Schnure also addressed the Investment Program Association’s Nov. 6-7 conference on public non-listed REITs, speaking on a panel on the listed REIT sector. He discussed the performance of listed REITs in a rising interest rate environment. History shows that REITs often perform well as interest rates rise in a strengthening economy like that seen today, because - unlike fixed income - their earnings and dividends improve as a growing economy pushes rents and occupancy rates higher.

(Contact: Calvin Schnure at cschnure@nareit.com)

REIT.com Videos: REITWorld 2013 Insights

Dozens of REIT analysts and investors sat down for video interviews with REIT.com at REITWorld 2013: NAREIT's Annual Convention for All Things REIT in San Francisco. Below is a sample of recent interviews posted online.

REITs will likely face a higher cost of capital in 2014, along with the likelihood of higher interest rates, according to Paul Adornato, managing director with BMO Capital Markets.

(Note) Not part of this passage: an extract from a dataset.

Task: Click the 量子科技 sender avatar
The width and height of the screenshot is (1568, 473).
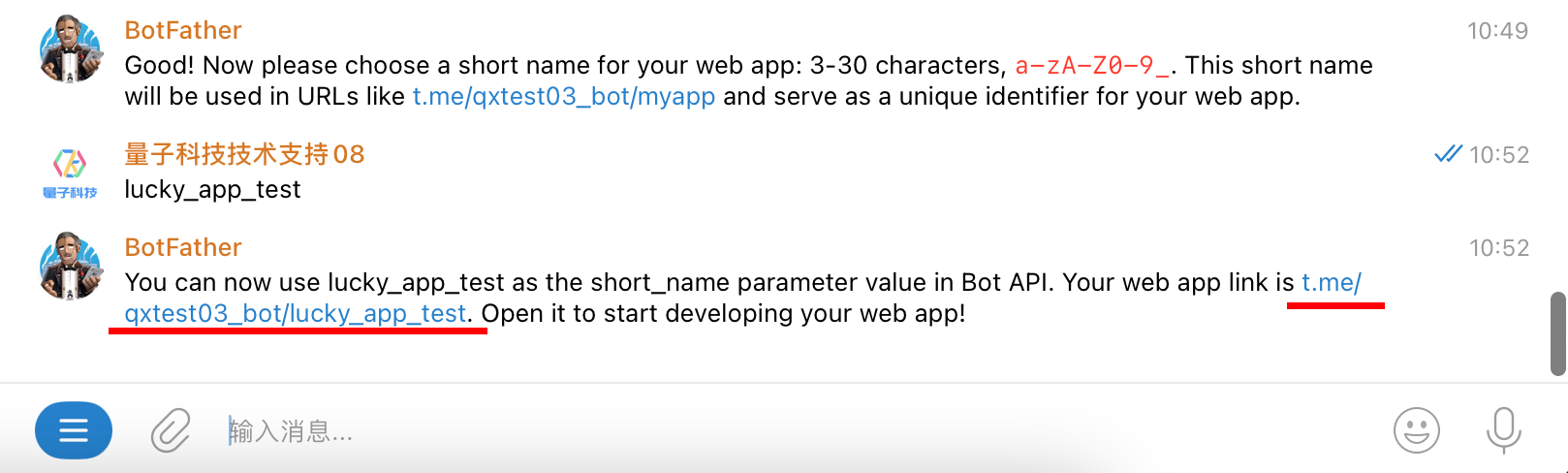Action: [70, 172]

Adornato pointed out that REITs have benefitted from a period of very low interest rates and good equity market access during the past year. In 2014, however, “we think that those REITs that are less dependent on the capital markets, that have more growth from internal sources, that is from re-leasing and redevelopment of existing properties… might have better results,” Adornato said.

Banks will likely increase lending to REITs in 2014, although access to capital is unlikely to match the “unsustainable” levels seen in the late 1990s and early 2000s, according to Lori Jensen, vice president for commercial real estate at U.S. Bank.

“I don’t see anything on the horizon that is going to have a significant impact to slow down the activity” in the capital markets. She noted that if the federal government shuts down again in January and if there is no consensus on the debt ceiling in February, then “we’ll probably have a little pause.” Overall, though, Jensen predicted that “we’ll continue to move with positive momentum.”

Andrew McCulloch, managing director with Green Street Advisors, said concerns over the impact of current interest-rate policy on private market property valuations may be a bit “overblown.”

“Prior to rates rising, return expectations for real estate had really become decoupled from the appropriate fixed-income benchmarks,” he said. “The spread between return expectations for real estate and fixed income had become abnormally wide. What that means is that private market real estate investors and real estate lenders had pushed cap rates down, but they stopped pushing cap rates down as interest rates continued to fall. Really what that created was a cushion or shock absorber. That cushion ignored the initial rise in rates that we’ve seen. That’s why cap rates haven’t moved that much.”

(Contact: Matt Bechard at bechard@nareit.com)

NAREIT Welcomes Newest Corporate Member

NAREIT is pleased to welcome Ashford Hospitality Prime (NYSE: AHP) as its newest Corporate Member. Ashford Hospitality Prime is an externally advised equity REIT that invests primarily in high RevPAR, full-service and urban select-service hotels located predominantly in domestic and international gateway markets. Based in Dallas, Ashford Prime was created by NAREIT member, Ashford Hospitality Trust (NYSE: AHT), which spun out eight properties to form this new REIT, and which is the owner of AHP’s external advisor. Monty Bennett is Ashford Prime’s CEO (as well as chairman and CEO of Ashford Hospitality Trust), and Doug Kessler is the company’s president.

(Contact: Bonnie Gottlieb at bgottlieb@nareit.com)

NewsBrief Will Not Publish Next Week

NewsBrief will not publish Monday, Dec. 2, following the Thanksgiving holiday. We hope everyone has a safe and happy holiday. NewsBrief will return Monday, Dec. 9.